La instalación, diseñada específicamente para la capilla de la Trinidad, es el resultado de las investigaciones de Blanco sobre el óxido de hierro y su relación con el territorio, la industria y la transformación material. En esta ocasión, la artista se enfoca en la zona industrial de las afueras de Gijón, donde la presencia física y cromática de la industria siderúrgica es especialmente evidente.

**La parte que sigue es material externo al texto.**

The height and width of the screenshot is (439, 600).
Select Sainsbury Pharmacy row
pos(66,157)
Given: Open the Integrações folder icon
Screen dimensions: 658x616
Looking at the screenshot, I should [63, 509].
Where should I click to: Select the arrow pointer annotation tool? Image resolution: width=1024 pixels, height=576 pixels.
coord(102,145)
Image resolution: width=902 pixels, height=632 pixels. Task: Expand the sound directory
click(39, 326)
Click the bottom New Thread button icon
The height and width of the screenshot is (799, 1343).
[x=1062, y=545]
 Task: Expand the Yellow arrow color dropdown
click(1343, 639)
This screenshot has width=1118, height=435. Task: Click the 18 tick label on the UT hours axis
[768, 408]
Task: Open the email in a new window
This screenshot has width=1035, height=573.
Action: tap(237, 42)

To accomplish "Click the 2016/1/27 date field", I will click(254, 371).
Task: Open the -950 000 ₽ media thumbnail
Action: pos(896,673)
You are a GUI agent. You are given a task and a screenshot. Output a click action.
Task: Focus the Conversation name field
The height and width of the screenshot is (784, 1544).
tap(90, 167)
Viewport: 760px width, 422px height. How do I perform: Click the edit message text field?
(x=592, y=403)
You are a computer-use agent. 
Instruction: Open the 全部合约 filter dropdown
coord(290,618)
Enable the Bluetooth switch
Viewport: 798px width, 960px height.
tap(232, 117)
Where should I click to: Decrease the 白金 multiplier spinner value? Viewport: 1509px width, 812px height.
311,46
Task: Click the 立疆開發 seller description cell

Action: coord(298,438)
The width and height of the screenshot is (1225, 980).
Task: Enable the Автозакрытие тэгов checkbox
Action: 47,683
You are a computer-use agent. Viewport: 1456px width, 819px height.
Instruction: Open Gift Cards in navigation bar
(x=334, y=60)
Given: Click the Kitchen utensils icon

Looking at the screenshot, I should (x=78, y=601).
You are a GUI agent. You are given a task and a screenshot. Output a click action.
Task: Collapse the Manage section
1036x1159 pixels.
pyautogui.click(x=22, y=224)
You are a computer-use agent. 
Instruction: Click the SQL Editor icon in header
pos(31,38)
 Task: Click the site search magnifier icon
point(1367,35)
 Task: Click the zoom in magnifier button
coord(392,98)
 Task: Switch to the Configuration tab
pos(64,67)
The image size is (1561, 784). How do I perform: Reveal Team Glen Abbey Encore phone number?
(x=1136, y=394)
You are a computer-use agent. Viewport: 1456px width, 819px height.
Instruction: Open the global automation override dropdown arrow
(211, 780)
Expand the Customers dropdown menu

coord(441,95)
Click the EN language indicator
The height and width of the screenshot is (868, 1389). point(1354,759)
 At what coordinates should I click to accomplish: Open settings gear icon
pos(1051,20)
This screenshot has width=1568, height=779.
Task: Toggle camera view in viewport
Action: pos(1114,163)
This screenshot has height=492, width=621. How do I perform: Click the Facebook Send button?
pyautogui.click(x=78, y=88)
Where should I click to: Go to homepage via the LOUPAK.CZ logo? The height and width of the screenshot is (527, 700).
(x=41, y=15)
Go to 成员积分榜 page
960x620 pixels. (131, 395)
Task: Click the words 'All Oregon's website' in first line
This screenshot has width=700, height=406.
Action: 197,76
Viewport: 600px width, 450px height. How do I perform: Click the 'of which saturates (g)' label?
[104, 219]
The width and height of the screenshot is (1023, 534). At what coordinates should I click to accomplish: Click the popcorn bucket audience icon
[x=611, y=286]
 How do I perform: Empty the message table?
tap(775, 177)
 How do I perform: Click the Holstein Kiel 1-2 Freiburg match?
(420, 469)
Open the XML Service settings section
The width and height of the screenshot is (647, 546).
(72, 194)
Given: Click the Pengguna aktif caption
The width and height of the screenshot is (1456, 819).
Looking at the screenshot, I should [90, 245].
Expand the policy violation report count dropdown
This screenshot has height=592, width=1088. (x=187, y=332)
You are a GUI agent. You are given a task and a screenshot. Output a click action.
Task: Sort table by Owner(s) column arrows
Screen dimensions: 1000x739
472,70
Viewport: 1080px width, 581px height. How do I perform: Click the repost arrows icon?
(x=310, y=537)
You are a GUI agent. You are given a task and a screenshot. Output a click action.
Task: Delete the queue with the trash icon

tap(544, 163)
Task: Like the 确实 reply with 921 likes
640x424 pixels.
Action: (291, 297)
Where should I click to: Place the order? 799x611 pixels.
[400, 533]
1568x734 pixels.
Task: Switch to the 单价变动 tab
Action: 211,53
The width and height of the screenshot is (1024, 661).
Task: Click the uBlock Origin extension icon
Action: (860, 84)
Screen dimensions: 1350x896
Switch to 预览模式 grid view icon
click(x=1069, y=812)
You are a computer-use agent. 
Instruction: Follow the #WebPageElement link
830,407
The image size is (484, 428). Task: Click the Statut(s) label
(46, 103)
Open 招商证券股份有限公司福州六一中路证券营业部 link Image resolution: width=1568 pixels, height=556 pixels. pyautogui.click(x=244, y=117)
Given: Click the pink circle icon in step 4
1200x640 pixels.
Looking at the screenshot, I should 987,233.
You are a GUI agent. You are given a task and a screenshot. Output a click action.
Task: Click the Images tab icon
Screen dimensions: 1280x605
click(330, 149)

Blanco ha expresado su interés en los residuos en polvo que se dispersan desde los almacenes de materias primas, tiñendo de colores inesperados el paisaje de Aboño, Veriña y la campa Torres. Observa estos residuos volátiles como elementos plásticos, generando contrastes entre verde, negro carbón y rojo óxido en el entorno natural.
El enfoque de la artista en ‘Gas, óxido, sal’ se centra en una instalación compuesta por piezas expuestas a la acción de estos materiales volátiles, convirtiéndolos en dispositivos que revelan la presencia del residuo industrial en el territorio. A través de una aproximación estética y crítica, Blanco logra resignificar estos materiales asociados comúnmente a la contaminación y el deterioro, permitiendo al espectador contemplarlos desde la proximidad y la atención.
La obra de Tania Blanco se destaca por su capacidad de capturar instantáneas del paso del tiempo, registrando su efecto sobre diferentes soportes y explorando la potencialidad de los materiales como generadores de nuevas figuras. Su enfoque en ‘Gas, óxido, sal’ ofrece una reflexión profunda sobre la presencia del ser humano en la era actual, evidenciando la transformación del paisaje a través de la actividad industrial.